Los Veintisiete se habían comprometido a adoptar una “hoja de ruta” política antes de finales de año, en la que se debían detallar las principales etapas de una “integración solidaria”, citando la expresión sibilina que tanto le gusta al presidente Hollande. ¿Qué solidaridad financiera, qué capacidad presupuestaria común, qué control democrático?

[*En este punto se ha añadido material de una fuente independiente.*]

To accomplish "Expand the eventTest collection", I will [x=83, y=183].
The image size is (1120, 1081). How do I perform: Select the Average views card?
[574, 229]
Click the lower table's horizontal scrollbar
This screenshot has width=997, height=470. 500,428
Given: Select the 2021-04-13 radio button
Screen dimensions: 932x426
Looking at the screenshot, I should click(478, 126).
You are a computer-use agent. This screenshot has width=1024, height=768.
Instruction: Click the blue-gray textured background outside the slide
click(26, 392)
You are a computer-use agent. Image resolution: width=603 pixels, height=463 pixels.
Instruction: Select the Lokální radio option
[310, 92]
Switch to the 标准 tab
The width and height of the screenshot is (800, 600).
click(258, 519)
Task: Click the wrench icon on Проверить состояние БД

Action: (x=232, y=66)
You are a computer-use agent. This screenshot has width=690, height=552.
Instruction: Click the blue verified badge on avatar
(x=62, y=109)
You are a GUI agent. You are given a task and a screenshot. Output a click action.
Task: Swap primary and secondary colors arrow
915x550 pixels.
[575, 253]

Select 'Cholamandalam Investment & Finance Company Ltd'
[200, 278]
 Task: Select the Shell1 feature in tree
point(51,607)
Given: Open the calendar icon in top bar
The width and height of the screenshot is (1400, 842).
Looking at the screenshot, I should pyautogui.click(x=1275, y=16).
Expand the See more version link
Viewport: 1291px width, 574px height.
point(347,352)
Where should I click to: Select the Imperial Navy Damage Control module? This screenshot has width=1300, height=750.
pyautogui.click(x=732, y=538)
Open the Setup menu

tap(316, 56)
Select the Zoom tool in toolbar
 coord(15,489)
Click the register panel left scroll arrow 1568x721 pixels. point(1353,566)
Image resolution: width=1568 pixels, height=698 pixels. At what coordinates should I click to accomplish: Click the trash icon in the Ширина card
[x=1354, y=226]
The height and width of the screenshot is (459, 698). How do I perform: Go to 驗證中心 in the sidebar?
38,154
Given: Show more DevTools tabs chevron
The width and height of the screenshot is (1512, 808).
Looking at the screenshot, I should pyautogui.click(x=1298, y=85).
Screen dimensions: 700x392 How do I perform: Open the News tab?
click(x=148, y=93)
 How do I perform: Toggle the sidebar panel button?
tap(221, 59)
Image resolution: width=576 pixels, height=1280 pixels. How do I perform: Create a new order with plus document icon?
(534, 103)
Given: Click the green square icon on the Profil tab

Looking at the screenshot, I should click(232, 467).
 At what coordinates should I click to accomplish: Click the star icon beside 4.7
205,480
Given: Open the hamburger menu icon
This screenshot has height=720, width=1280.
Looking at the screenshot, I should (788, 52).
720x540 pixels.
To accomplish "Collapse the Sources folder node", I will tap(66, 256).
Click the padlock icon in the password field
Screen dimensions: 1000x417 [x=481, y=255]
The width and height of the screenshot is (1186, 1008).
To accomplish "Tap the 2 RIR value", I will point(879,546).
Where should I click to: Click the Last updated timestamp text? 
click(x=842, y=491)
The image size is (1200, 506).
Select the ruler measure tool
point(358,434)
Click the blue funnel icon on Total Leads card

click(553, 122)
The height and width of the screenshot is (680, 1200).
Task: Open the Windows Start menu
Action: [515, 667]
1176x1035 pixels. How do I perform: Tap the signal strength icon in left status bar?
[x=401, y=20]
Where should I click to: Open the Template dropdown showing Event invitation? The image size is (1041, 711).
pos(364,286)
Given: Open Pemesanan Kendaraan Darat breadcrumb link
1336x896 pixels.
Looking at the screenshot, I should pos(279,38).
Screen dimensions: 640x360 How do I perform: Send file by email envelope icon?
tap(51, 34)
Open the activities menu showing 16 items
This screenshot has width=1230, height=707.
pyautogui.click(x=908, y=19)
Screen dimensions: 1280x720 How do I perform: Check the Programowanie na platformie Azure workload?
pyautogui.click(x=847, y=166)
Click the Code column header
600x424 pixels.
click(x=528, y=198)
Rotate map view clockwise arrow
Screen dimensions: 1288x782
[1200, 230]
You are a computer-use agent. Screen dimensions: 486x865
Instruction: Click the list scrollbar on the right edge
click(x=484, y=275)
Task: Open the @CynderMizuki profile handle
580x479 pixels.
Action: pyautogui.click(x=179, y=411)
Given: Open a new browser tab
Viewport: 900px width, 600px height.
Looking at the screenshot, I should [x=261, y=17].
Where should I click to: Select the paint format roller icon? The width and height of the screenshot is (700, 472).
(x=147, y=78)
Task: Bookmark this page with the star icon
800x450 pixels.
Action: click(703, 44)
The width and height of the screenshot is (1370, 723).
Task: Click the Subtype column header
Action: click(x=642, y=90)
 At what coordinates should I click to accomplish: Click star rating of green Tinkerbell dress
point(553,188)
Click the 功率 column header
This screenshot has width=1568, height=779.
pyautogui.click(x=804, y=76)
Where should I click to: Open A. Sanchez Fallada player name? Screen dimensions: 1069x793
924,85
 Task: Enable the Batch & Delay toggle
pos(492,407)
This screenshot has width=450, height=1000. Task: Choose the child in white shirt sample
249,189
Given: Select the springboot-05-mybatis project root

No se trataba de zanjar todo, ni de avanzar hacia delante sin miramientos y de modo irresponsable, sino de poner en marcha a todas las instituciones de la Unión y, sobre todo, de iniciar un gran debate a cielo abierto. Había al menos dos motivos para hacerlo: la supervivencia de la zona depende de ello, pues los Veintisiete únicamente han evitado la catástrofe en cada una de las cumbres calificadas “de la última oportunidad” dando un paso más en materia de solidaridad financiera entre los Estados miembros; pero esta forma de avanzar en zig-zag, y ese es el segundo motivo, se hace por la coacción de los mercados, sin visión política y sobre todo, dando la espalda a las opiniones públicas.
Al no estar de acuerdo sobre los contornos de un nuevo federalismo europeo, los franceses y los alemanes han preferido la política del avestruz: Angela Merkel inicia un periodo electoral y no quiere asumir el más mínimo riesgo; y no hay nada que François Hollande tema más que volver a abrir las viejas heridas en su mayoría. Y asunto concluido. Pero esta política se basa en unos principios arriesgados, como si hubiéramos superado definitivamente la crisis y como si los pueblos pudieran conformarse con la austeridad a corto plazo.